▶ Material for this exercise:

=== Section Start ===

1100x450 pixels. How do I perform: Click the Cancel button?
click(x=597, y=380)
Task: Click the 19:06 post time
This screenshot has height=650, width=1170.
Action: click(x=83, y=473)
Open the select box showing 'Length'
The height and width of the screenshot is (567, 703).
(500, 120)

=== Section End ===
=== Section Start ===

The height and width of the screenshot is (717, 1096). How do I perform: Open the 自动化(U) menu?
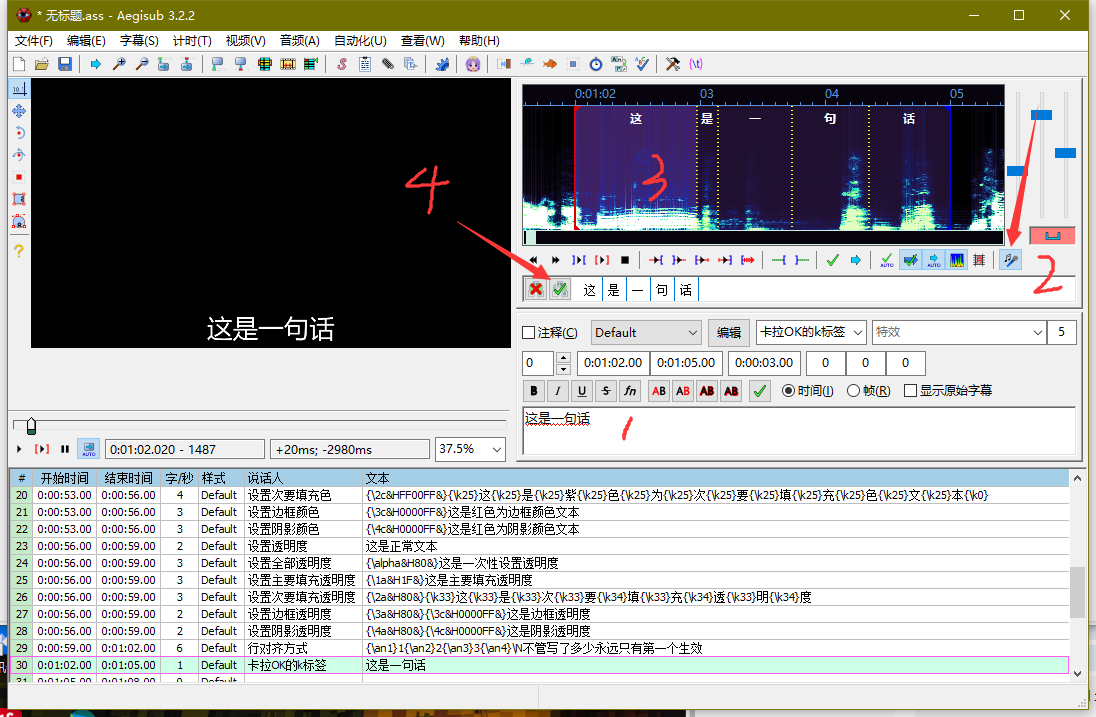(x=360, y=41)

=== Section End ===

▶ Task details:
Give only the lines from the one holding "1100x450 pixels. How" through the one holding "Open the select box showing 'Length'", each restated exactly as it appears above.

▶ Answer box:
1100x450 pixels. How do I perform: Click the Cancel button?
click(x=597, y=380)
Task: Click the 19:06 post time
This screenshot has height=650, width=1170.
Action: click(x=83, y=473)
Open the select box showing 'Length'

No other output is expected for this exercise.